--- Extrait fourni ---
Joëlle Dufeuilly traduit les œuvres de Laszlo Krasznahorkai depuis près de 20 ans – une tâche d’autant plus délicate que l’écrivain hongrois développe, roman après roman, un style particulier. Elle prépare actuellement la traduction de son dernier roman en date pour les éditions Cambourakis.
PHILITT : Comment avez-vous découvert la langue hongroise ?
Joëlle Dufeuilly : Tout à fait par hasard ! J’étais artisan d’art, et la vie m’a conduite à changer de profession. J’ai poussé la porte des Langues O’ (L’inalco), et j’ai parcouru, sans avoir la moindre idée de la langue que je voulais apprendre, le catalogue des cours proposés. Je me suis arrêtée à la lettre H, et j’ai immédiatement su que ce serait le hongrois.

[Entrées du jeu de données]

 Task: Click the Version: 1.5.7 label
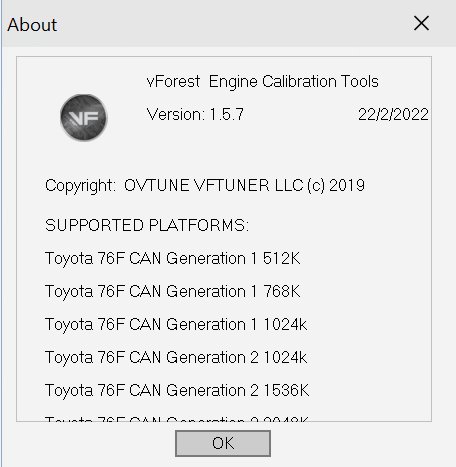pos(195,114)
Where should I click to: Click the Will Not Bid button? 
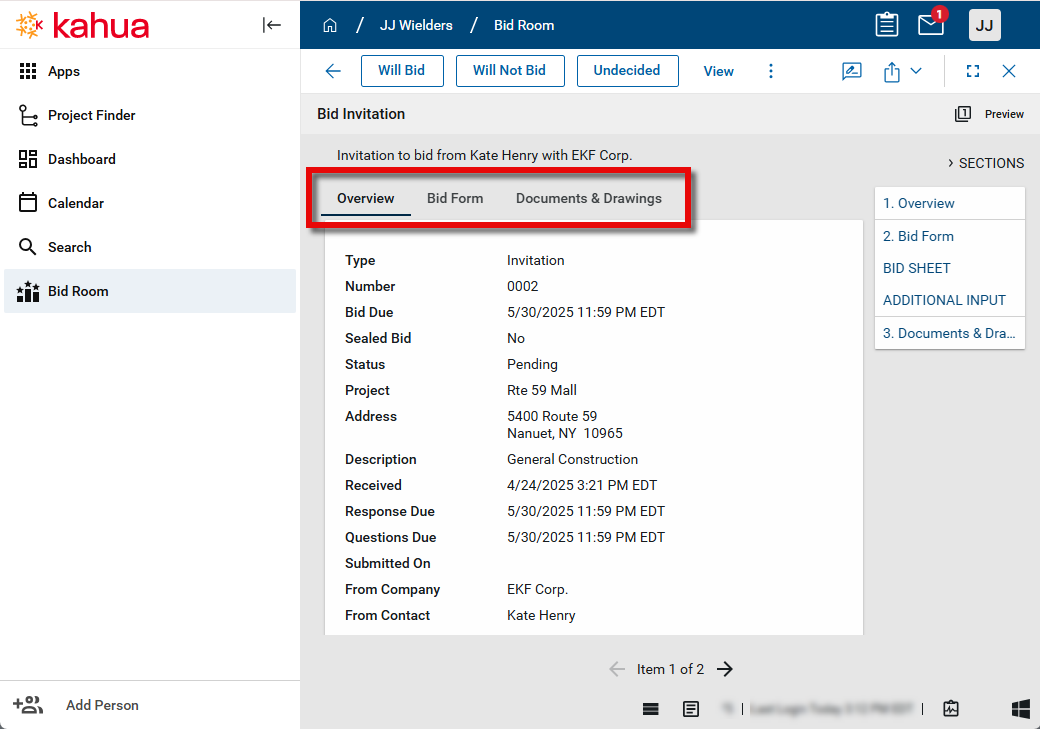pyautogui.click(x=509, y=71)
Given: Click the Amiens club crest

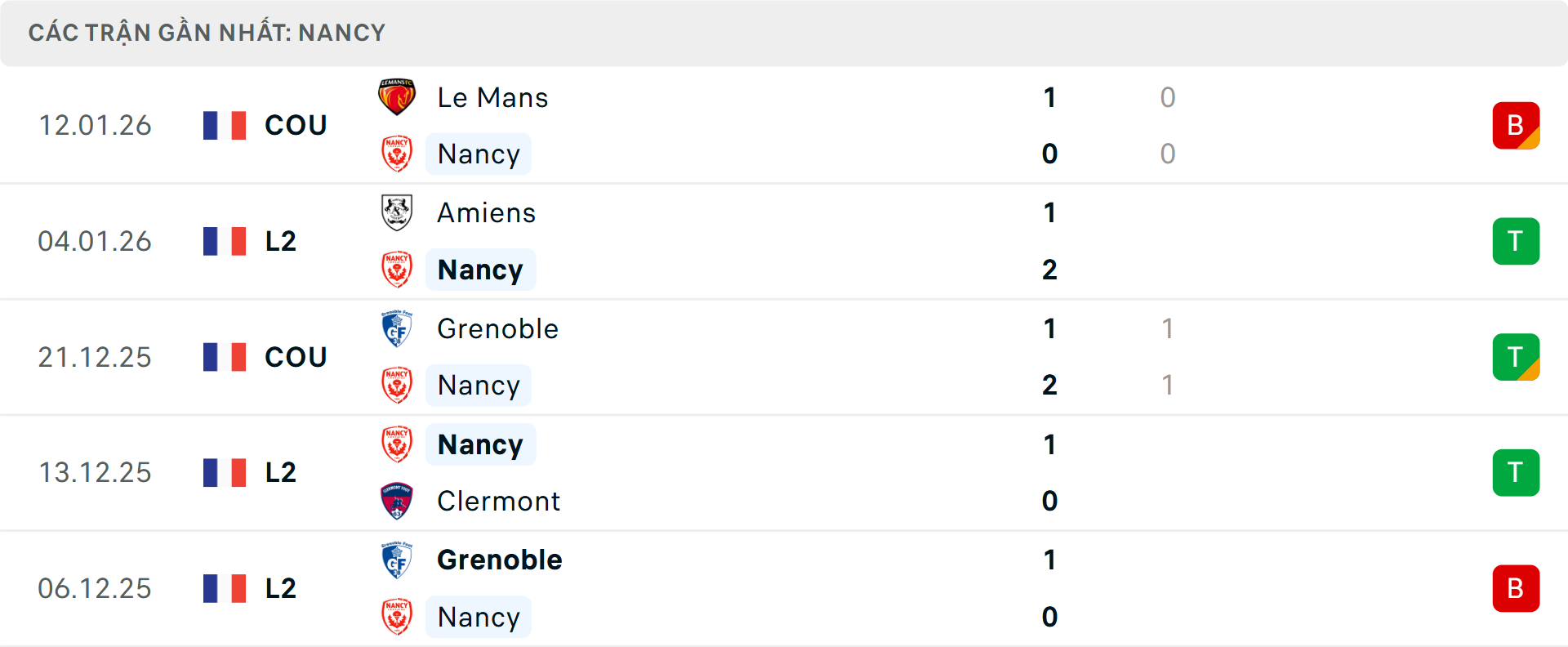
==
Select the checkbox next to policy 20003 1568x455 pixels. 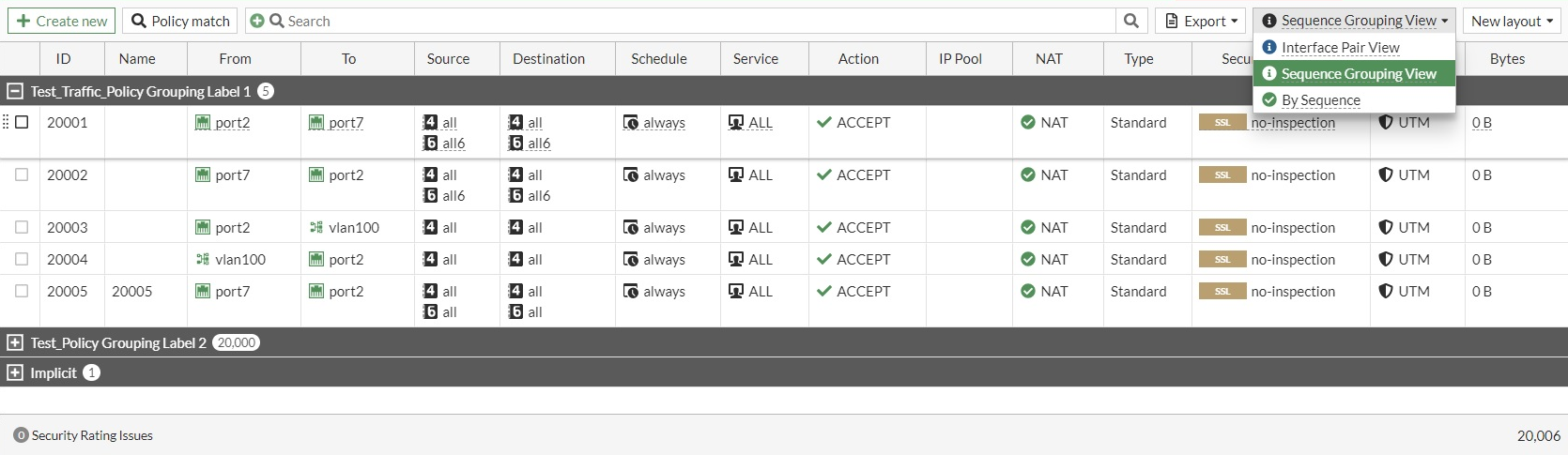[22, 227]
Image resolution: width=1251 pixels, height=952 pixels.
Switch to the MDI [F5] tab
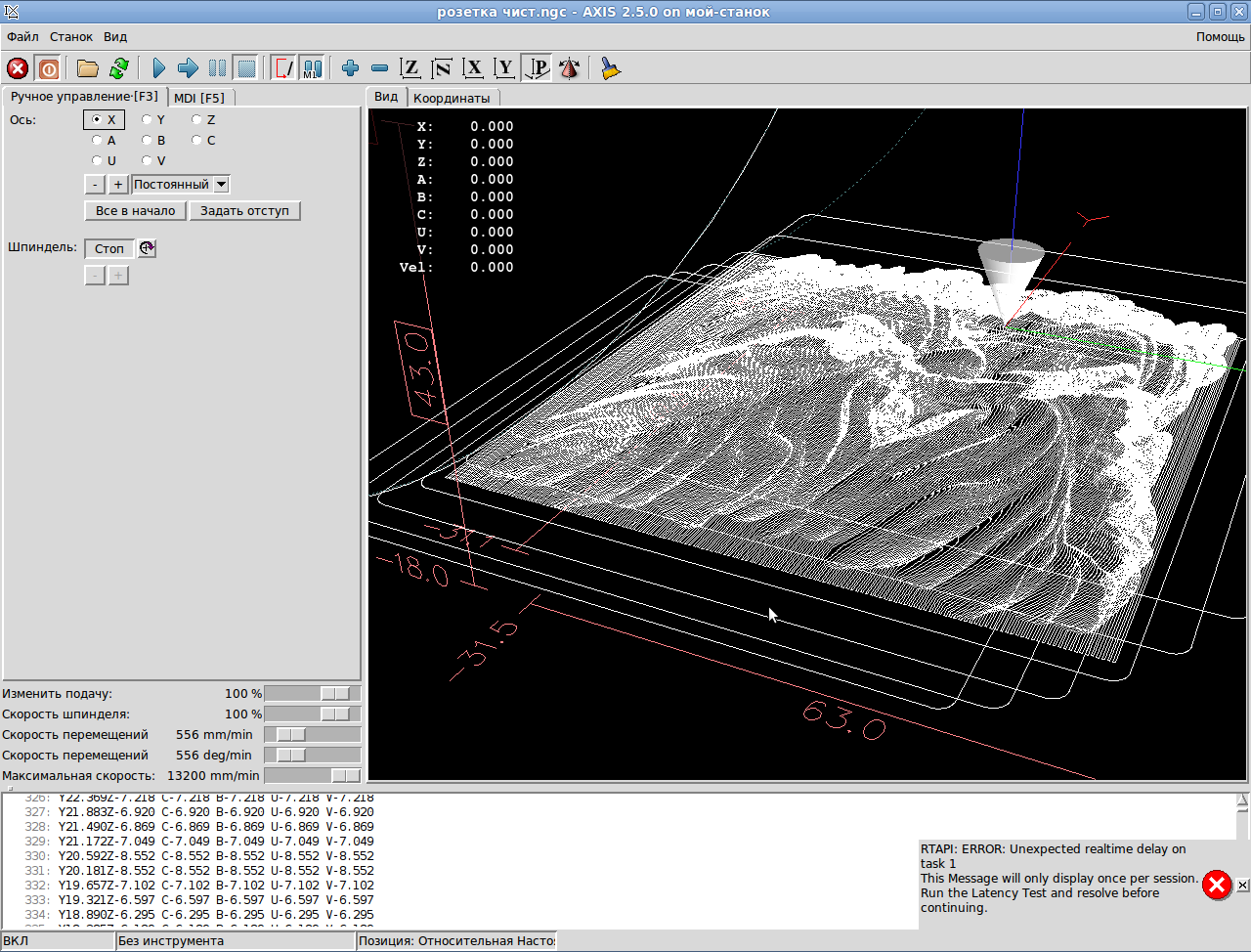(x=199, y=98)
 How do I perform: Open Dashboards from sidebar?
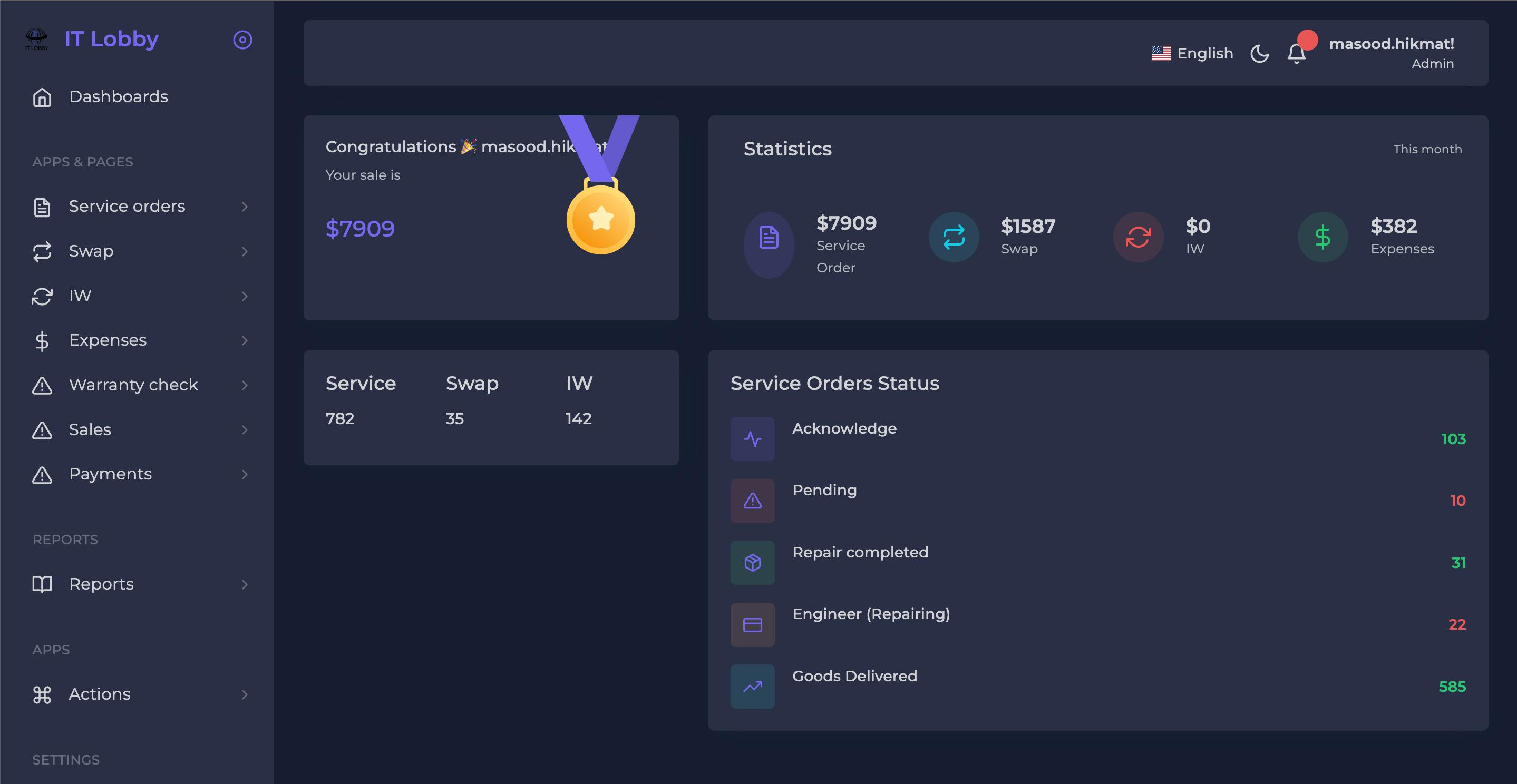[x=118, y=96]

--- Consigne écrite A ---
Reformulez de manière plus concise le paragraphe de l'entretien qui commence par « Joëlle Dufeuilly traduit les œuvres », en conservant ses faits essentiels.
--- Consigne écrite B ---
Poursuivez l'entretien avec la traductrice de Laszlo Krasznahorkai au point où il s'interrompt.
Ces enregistrements proviennent d'une source distincte.

--- Réponse écrite A ---
Depuis près de 20 ans, Joëlle Dufeuilly traduit Laszlo Krasznahorkai, écrivain hongrois dont le style particulier, affiné de roman en roman, rend la tâche délicate. Elle prépare actuellement la traduction de son dernier roman en date pour les éditions Cambourakis.

--- Réponse écrite B ---
Je ne savais rien de cette langue. Je n’ai découvert qu’ensuite qu’elle était prétendument la langue la plus difficile au monde – ce qui n’est pas vrai. J’ai également découvert qu’elle n’appartenait pas à la famille indo-européenne, dont font partie le français, l’allemand, l’italien, le russe, ou même le hindi. C’est donc une langue dont l’apprentissage nécessite d’oublier tous ses repères, d’accepter de repartir de zéro. Une langue totalement étrangère, pourtant parlée dans un pays situé au cœur de l’Europe.
Quelles sont les particularités de cette langue et comment influent-elles sur votre travail de traductrice ?
Je dirais que le caractère le plus étonnant du hongrois, pour nous Français, c’est son extraordinaire liberté. L’ordre des mots dans la phrase est éminemment flexible, et n’a parfois rien à voir avec les constructions auxquelles nous sommes habitués. Cette liberté offre des possibilités particulièrement intéressantes pour les écrivains, mais elle est redoutable pour le traducteur.
Ajoutez à cela l’absence de pronoms personnels, et vous comprendrez le dilemme que posent parfois certaines tournures dont il devient presque impossible de déterminer le sujet avec précision. Il m’est parfois arrivé de faire lire une phrase de Krasznahorkai à une amie hongroise, sans que nous puissions parvenir à nous accorder sur le sujet auquel se rapportait un groupe de mots donné !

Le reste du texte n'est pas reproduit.